Exercise aim -> Set out the records again, keeping every word as it is.

Exercise data ->

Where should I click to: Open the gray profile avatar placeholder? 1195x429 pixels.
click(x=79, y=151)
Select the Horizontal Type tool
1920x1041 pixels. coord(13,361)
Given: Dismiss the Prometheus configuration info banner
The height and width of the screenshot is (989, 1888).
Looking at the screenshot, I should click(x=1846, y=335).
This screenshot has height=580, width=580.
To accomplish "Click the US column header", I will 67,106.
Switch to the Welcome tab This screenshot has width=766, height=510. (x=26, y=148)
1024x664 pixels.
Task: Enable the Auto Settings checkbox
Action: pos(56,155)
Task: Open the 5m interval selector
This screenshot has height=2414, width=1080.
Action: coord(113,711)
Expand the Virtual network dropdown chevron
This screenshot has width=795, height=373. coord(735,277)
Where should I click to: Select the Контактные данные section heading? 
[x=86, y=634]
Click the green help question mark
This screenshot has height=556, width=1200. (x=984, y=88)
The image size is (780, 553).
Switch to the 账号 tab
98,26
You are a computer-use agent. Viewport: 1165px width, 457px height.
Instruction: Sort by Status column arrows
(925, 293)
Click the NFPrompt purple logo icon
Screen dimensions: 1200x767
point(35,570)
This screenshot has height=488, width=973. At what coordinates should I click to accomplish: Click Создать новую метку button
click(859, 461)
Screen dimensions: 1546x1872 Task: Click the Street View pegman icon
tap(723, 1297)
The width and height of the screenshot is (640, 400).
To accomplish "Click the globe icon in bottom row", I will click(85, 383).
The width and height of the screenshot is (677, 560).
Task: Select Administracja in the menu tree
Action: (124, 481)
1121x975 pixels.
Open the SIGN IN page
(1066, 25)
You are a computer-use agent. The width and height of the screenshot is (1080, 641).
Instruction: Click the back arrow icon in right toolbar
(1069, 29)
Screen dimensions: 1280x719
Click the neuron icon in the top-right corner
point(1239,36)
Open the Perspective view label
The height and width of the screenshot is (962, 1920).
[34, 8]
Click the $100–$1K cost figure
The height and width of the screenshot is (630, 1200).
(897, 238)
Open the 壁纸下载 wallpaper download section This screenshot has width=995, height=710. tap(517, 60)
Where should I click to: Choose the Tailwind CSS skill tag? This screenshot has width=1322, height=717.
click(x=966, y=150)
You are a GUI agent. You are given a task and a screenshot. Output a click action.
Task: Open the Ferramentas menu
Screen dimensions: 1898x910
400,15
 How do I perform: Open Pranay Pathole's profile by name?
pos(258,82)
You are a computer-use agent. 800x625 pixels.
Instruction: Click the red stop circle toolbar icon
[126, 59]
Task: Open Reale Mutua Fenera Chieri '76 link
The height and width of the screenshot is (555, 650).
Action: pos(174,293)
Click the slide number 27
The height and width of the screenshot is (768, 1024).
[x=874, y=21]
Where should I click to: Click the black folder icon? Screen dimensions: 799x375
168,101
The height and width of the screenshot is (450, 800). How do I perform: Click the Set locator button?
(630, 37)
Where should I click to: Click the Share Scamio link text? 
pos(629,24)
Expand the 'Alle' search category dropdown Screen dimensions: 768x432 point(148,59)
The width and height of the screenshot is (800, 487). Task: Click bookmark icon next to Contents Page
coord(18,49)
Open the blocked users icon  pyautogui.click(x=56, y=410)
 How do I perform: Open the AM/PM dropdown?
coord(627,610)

Task response ->
Where should I click to: Open the gray profile avatar placeholder? 1195x429 pixels.
click(x=79, y=151)
Select the Horizontal Type tool
1920x1041 pixels. coord(13,361)
Given: Dismiss the Prometheus configuration info banner
The height and width of the screenshot is (989, 1888).
Looking at the screenshot, I should click(x=1846, y=335).
This screenshot has height=580, width=580.
To accomplish "Click the US column header", I will 67,106.
Switch to the Welcome tab This screenshot has width=766, height=510. (x=26, y=148)
1024x664 pixels.
Task: Enable the Auto Settings checkbox
Action: pos(56,155)
Task: Open the 5m interval selector
This screenshot has height=2414, width=1080.
Action: coord(113,711)
Expand the Virtual network dropdown chevron
This screenshot has width=795, height=373. coord(735,277)
Where should I click to: Select the Контактные данные section heading? 
[x=86, y=634]
Click the green help question mark
This screenshot has height=556, width=1200. (x=984, y=88)
The image size is (780, 553).
Switch to the 账号 tab
98,26
You are a computer-use agent. Viewport: 1165px width, 457px height.
Instruction: Sort by Status column arrows
(925, 293)
Click the NFPrompt purple logo icon
Screen dimensions: 1200x767
point(35,570)
This screenshot has height=488, width=973. At what coordinates should I click to accomplish: Click Создать новую метку button
click(859, 461)
Screen dimensions: 1546x1872 Task: Click the Street View pegman icon
tap(723, 1297)
The width and height of the screenshot is (640, 400).
To accomplish "Click the globe icon in bottom row", I will click(85, 383).
The width and height of the screenshot is (677, 560).
Task: Select Administracja in the menu tree
Action: (124, 481)
1121x975 pixels.
Open the SIGN IN page
(1066, 25)
You are a computer-use agent. The width and height of the screenshot is (1080, 641).
Instruction: Click the back arrow icon in right toolbar
(1069, 29)
Screen dimensions: 1280x719
Click the neuron icon in the top-right corner
point(1239,36)
Open the Perspective view label
The height and width of the screenshot is (962, 1920).
[34, 8]
Click the $100–$1K cost figure
The height and width of the screenshot is (630, 1200).
(897, 238)
Open the 壁纸下载 wallpaper download section This screenshot has width=995, height=710. tap(517, 60)
Where should I click to: Choose the Tailwind CSS skill tag? This screenshot has width=1322, height=717.
click(x=966, y=150)
You are a GUI agent. You are given a task and a screenshot. Output a click action.
Task: Open the Ferramentas menu
Screen dimensions: 1898x910
400,15
 How do I perform: Open Pranay Pathole's profile by name?
pos(258,82)
You are a computer-use agent. 800x625 pixels.
Instruction: Click the red stop circle toolbar icon
[126, 59]
Task: Open Reale Mutua Fenera Chieri '76 link
The height and width of the screenshot is (555, 650).
Action: pos(174,293)
Click the slide number 27
The height and width of the screenshot is (768, 1024).
[x=874, y=21]
Where should I click to: Click the black folder icon? Screen dimensions: 799x375
168,101
The height and width of the screenshot is (450, 800). How do I perform: Click the Set locator button?
(630, 37)
Where should I click to: Click the Share Scamio link text? 
pos(629,24)
Expand the 'Alle' search category dropdown Screen dimensions: 768x432 point(148,59)
The width and height of the screenshot is (800, 487). Task: Click bookmark icon next to Contents Page
coord(18,49)
Open the blocked users icon  pyautogui.click(x=56, y=410)
 How do I perform: Open the AM/PM dropdown?
coord(627,610)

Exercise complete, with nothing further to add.